### INPUT DATA
........

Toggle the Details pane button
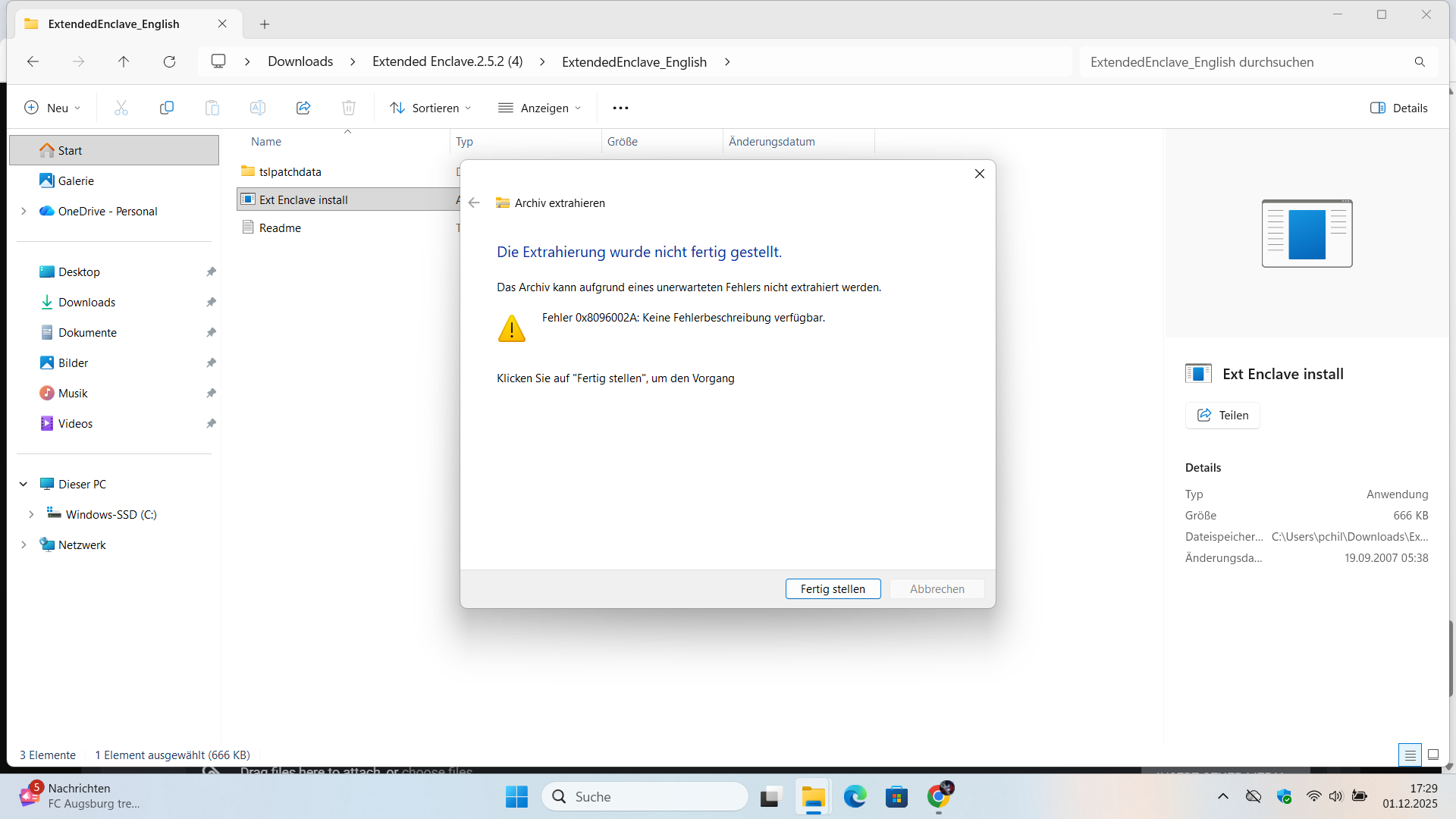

........

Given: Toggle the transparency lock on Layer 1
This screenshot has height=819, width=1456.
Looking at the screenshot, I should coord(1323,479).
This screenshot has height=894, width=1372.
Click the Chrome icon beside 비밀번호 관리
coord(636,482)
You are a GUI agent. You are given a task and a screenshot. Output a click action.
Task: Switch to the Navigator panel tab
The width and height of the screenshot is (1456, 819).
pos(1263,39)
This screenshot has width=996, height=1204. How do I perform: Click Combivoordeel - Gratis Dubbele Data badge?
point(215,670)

........

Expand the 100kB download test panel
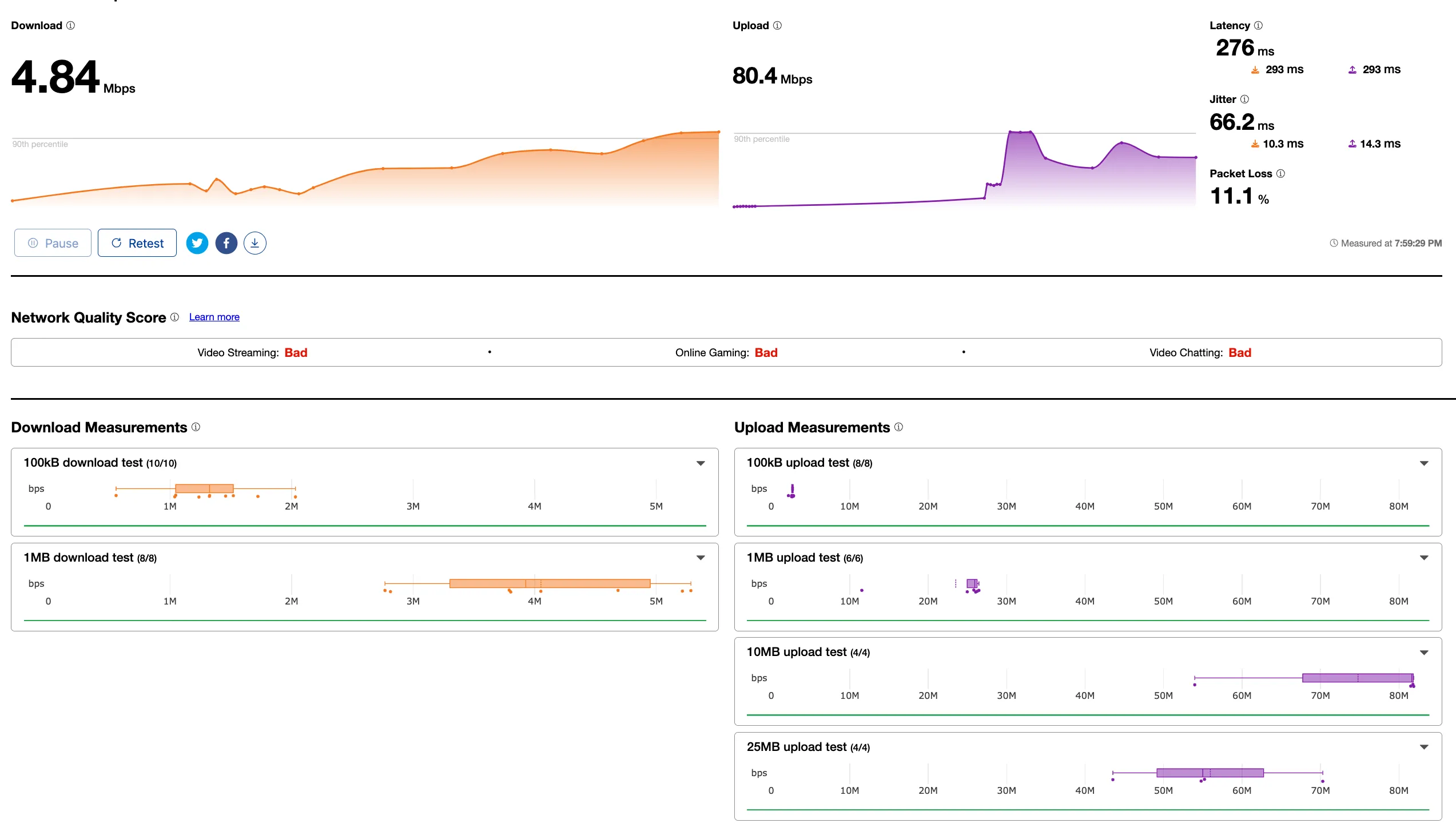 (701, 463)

........

### PROBLEM TO SOLVE
The listing above holds a line with "Given: Toggle the" and a line with "Task: Switch to the Navigator panel tab". Print the stretch from the first through the second, exactly and alone.

### RESULT OF THIS EXERCISE
Given: Toggle the transparency lock on Layer 1
This screenshot has height=819, width=1456.
Looking at the screenshot, I should coord(1323,479).
This screenshot has height=894, width=1372.
Click the Chrome icon beside 비밀번호 관리
coord(636,482)
You are a GUI agent. You are given a task and a screenshot. Output a click action.
Task: Switch to the Navigator panel tab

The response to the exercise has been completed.